Steven Bisig-USA TODAY Sports
Baseball is a game of numbers. Here is a baseball number: Six. Here’s another one: Fifteen. The first number is the Mariners total tally of extra innings wins this year, while the other number is their extra innings losses. Only the White Sox have lost as many games in extras, and they’ve played (and won) two more games that went past nine innings. Here’s another miserable number: Fourteen, which is the number of walk-off losses the M’s have suffered this season. So what we have here is the worst extra-innings team in the game, and a team that loves losing in deflating fashion. Perhaps you could call it an obsession with painful losses, an organizational philosophy devoted to avoiding victories. The big point: the Mariners lose a lot of close games.
On Monday night, the Mariners played twelve innings of baseball against the Kansas City Royals. The Royals won, mostly because Lucas Luetge walked two batters in the top of the twelfth. But before that, they almost won by virtue of scoring more runs through the first nine frames, until the M’s got back to back home runs off of a strong reliever. This game had its ups and downs, considering how down the outcome was.

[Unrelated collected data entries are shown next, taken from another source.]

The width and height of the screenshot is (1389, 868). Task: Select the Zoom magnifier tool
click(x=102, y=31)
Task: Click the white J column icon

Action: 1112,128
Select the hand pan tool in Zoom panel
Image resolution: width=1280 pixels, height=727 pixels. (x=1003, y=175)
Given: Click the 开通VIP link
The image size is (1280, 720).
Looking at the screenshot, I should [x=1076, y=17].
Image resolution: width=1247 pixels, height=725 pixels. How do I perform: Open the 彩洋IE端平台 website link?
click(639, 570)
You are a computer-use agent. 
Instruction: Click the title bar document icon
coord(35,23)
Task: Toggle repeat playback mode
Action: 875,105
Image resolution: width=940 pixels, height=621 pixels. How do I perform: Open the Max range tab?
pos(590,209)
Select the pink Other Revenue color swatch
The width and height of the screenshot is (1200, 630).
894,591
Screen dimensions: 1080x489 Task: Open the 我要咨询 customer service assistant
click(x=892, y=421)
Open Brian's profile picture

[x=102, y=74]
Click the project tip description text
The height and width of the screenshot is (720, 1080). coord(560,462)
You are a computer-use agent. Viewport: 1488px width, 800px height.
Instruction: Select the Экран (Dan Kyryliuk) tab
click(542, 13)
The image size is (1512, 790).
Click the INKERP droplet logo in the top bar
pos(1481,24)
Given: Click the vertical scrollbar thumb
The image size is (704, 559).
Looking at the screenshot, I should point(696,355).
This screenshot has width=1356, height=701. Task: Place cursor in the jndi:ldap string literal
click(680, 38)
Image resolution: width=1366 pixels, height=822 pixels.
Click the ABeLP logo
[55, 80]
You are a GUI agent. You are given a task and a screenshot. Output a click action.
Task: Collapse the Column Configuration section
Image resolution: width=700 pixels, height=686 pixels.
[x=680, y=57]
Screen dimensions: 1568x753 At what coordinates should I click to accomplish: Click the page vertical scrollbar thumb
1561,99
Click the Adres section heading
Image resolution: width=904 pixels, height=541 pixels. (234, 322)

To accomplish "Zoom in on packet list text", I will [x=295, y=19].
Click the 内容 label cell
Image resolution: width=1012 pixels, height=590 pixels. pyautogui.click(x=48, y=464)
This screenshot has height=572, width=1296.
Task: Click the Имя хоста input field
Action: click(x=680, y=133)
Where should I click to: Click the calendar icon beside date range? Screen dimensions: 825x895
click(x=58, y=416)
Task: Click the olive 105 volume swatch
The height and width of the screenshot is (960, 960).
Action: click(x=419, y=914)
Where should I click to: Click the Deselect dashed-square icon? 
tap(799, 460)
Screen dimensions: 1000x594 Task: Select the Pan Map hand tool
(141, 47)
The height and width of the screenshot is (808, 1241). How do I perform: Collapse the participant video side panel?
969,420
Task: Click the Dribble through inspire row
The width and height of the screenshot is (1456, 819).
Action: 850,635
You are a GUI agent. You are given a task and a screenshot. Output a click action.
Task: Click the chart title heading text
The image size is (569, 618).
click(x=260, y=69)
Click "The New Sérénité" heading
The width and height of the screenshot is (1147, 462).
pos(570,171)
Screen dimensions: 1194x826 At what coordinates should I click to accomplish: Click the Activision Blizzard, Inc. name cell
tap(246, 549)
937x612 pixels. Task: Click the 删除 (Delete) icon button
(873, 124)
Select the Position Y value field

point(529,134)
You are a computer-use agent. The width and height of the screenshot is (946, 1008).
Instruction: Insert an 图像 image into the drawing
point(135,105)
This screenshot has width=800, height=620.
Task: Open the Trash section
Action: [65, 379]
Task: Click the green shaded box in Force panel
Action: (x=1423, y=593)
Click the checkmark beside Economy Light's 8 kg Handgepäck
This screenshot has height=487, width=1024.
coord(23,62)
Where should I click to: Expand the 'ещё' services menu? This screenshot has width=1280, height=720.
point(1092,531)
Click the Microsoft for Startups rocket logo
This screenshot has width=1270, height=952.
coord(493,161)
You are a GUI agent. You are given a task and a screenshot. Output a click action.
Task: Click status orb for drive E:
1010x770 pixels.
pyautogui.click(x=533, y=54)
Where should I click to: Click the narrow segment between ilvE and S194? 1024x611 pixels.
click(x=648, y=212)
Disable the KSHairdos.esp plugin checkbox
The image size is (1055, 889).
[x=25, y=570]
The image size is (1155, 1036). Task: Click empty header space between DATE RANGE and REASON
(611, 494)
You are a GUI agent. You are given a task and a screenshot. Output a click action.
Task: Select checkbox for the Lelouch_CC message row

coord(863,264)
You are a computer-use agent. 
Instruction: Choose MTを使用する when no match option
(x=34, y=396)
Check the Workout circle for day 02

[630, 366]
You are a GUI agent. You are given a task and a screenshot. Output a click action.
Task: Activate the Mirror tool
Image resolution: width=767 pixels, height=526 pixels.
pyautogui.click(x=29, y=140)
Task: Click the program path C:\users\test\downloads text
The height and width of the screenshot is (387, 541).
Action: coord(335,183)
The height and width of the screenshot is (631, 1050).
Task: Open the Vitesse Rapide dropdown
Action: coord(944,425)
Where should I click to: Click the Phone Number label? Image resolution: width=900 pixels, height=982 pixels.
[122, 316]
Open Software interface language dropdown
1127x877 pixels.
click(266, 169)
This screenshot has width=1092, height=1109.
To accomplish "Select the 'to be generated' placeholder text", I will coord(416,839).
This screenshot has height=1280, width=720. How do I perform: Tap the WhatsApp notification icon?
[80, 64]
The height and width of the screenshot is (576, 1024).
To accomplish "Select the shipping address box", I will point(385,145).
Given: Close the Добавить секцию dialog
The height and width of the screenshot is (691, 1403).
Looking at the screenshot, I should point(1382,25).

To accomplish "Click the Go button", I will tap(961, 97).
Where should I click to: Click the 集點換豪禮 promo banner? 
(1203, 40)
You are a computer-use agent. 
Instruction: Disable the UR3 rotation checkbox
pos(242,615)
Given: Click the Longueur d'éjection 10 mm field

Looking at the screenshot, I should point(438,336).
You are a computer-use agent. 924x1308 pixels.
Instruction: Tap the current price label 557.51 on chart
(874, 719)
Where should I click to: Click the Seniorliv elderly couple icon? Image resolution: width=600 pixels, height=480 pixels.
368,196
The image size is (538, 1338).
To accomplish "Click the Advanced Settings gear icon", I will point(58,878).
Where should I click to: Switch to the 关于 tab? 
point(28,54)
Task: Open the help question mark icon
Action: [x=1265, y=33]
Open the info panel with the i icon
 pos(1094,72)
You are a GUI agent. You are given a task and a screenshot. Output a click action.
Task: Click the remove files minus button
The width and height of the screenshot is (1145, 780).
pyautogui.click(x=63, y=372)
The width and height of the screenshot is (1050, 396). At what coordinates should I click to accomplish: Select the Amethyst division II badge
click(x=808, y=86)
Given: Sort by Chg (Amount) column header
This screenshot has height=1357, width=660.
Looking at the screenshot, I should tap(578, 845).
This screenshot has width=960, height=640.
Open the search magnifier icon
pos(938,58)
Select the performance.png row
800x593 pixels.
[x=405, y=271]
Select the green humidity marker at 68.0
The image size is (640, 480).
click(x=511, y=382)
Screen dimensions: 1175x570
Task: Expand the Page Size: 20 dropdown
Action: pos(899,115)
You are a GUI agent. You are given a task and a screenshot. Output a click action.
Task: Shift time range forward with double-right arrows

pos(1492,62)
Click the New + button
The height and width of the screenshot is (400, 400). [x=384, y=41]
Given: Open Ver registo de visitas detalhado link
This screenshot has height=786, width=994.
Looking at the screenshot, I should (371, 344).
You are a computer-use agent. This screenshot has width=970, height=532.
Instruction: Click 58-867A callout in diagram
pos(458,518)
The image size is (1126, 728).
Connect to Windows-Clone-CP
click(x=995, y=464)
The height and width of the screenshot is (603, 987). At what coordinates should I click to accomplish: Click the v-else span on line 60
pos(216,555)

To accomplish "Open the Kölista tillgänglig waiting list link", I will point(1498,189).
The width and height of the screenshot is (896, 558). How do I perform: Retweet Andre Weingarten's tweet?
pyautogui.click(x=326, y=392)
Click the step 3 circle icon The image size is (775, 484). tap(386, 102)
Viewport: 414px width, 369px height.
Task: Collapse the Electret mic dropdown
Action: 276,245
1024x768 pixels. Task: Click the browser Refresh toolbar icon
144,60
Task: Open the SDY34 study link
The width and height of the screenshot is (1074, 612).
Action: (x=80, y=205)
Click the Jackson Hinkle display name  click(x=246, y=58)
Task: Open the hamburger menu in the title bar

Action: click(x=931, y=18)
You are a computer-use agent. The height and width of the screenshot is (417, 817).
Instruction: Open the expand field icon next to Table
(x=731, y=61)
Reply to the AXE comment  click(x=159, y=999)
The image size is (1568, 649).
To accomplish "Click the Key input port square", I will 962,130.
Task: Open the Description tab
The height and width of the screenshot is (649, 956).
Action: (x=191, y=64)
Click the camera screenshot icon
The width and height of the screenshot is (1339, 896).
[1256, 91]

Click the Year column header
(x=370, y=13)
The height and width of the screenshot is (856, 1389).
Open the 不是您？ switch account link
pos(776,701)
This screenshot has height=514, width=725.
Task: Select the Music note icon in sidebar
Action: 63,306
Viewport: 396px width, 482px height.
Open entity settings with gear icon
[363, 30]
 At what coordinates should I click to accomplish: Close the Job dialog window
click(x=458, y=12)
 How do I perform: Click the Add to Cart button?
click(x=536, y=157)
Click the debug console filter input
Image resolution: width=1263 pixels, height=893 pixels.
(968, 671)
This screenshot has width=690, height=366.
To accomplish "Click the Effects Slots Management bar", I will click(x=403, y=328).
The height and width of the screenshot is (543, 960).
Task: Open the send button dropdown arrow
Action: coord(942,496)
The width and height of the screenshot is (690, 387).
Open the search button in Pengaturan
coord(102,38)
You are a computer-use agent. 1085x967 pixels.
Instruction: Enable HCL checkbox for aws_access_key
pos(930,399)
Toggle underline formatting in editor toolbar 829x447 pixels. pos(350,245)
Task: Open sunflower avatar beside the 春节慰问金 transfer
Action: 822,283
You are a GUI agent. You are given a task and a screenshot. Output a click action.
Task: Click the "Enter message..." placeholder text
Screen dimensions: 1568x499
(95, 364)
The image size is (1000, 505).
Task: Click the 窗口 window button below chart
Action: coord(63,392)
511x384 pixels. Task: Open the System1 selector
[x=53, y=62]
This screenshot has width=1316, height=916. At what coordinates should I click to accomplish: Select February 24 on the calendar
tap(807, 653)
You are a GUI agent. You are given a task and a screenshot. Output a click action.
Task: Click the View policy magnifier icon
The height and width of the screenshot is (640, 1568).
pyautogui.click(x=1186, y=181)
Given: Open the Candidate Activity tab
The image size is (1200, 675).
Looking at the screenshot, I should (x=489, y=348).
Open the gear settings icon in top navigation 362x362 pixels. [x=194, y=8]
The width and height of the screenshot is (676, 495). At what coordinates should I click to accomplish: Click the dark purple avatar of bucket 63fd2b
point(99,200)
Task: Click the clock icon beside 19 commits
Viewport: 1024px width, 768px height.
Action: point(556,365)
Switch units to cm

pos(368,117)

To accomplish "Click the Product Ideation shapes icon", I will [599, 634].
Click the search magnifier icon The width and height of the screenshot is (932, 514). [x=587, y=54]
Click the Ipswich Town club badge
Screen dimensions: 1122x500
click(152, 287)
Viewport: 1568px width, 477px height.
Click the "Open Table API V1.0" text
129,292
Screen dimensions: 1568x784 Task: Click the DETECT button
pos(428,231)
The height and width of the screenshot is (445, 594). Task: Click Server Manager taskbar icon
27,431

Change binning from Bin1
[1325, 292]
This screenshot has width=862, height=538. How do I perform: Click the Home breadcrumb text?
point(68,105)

Brandon Maurer started and unquestionably had his finest outing of the season. He lasted seven innings, striking out six and walking one while allowing a paltry four hits. He allowed only one earned run and didn’t allow a single extra base hit. This is the Brandon Maurer the Mariners have wanted all along, it’s just taken him a while to show up. Perhaps the next good Mariners team will be rewarded for the current bad one’s willingness to put up with Maurer’s seventy-five-odd innings worth of getting his feet wet. Maybe there’s a productive pitcher in there, and suddenly it’s hard to forget that Maurer was rushed to the bigs out of spring training. For a guy who looked like a lost cause a month ago, Brandon Maurer now looks like something entirely more promising.
Charlie Furbush, on the other hand, has recently seemed dedicated to sucking all the positive out of his campaign. He had another ugly outing Monday, allowing three runs in less than a full inning’s work. Furbush spotted the Royals some hittable balls, and, predictably, they hit them. The rest of the bullpen was fine, I guess, and Eric Wedge deserves credit for using his closer in the ninth inning of a tie game. That’s about all Wedge deserves credit for, however.
With the bases loaded in the eleventh, Wedge pinch hit Endy Chavez for Mike Zunino. This is a mind-blowingly dumb move, despite the fact that Zunino hasn’t hit much in his short big league career. In fact, he’s hitting just about as poorly as Endy Chavez this season, which is kind of mind-blowing in its own right. But consider this. What does Zunino have to gain from getting pinch-hit for by 45-year old nothing player who has been a stagnant dredge with the bat? How could this possibly have a positive affect on him? Also, despite their similar 2013 numbers, Zunino obviously has more potential than Chavez, even right now, to deliver a game-changing hit. Endy slaps grounders at infielders. Zunino does too, but he’s only getting better. This was a terrible move and the result was an inning-ending double play. Eric Wedge really blew this one, and this incident should remain in our minds as a classic example of why it’s dangerous to employ a manager who is obsessed with “veteran presence.” Managers who think like that often aren’t proven to be very good at thinking.
The ending really makes this one stink, but the back-to-back bombs by Franklin Gutierrez and Michael Saunders off Luke Hochevar in the eighth do a lot to retroactively lessen the sting. Hochevar’s got an ERA under two after being a failed starting pitching prospect for much of the last half-decade. His move to the bullpen was delayed by a stubborn Royals team who refused to admit they’d drafted a reliever with the number one overall pick. He’s been something of a relief ace this season, and at the least is a critical piece of one of the better bullpens in the game. Guti and Saunders are finishing the year strong, and their homers on Monday provided a nice highlight to showcase their big months.